What to do: The answer should consist of each line below that contains the word "computer".

===== Dataset records =====

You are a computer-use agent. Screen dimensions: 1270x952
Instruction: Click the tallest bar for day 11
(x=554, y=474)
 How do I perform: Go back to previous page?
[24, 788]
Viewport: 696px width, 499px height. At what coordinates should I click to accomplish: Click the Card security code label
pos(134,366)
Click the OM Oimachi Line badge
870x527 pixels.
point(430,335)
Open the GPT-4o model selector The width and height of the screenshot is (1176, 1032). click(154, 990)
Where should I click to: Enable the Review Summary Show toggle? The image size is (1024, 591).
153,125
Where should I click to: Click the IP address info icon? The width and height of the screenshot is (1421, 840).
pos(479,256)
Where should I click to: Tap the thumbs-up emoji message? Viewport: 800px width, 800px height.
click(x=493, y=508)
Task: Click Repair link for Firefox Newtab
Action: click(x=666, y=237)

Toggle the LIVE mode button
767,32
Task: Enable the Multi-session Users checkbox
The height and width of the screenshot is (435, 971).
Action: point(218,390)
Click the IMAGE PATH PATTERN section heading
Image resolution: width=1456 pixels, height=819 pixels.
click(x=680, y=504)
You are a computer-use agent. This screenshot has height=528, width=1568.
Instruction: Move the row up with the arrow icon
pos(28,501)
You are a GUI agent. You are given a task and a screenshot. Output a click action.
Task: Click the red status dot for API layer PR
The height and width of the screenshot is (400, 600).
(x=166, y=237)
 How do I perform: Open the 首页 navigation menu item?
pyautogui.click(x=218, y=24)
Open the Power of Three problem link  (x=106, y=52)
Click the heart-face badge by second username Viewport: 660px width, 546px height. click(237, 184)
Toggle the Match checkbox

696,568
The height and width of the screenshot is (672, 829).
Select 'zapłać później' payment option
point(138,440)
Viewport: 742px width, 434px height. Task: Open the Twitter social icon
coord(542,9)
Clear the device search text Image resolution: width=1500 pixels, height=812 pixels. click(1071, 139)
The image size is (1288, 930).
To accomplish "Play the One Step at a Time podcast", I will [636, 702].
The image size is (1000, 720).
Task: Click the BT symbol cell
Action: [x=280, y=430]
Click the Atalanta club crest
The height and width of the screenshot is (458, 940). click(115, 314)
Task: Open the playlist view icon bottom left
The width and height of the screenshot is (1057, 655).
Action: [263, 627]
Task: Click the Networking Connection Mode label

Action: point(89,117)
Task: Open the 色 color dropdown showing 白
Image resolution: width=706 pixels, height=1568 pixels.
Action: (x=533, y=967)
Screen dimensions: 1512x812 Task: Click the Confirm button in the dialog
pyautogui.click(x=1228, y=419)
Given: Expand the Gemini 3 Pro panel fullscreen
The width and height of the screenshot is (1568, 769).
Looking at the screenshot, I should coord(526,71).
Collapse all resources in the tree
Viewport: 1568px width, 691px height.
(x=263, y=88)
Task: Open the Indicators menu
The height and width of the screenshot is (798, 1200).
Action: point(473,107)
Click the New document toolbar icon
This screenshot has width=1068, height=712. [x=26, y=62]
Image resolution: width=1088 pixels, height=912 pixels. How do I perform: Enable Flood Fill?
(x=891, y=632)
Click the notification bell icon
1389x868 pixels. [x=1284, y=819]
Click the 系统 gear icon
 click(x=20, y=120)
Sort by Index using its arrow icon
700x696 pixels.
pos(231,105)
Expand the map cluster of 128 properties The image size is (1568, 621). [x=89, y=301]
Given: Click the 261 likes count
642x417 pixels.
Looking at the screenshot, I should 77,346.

=====

Task result:
You are a computer-use agent. Screen dimensions: 1270x952
You are a computer-use agent. This screenshot has height=528, width=1568.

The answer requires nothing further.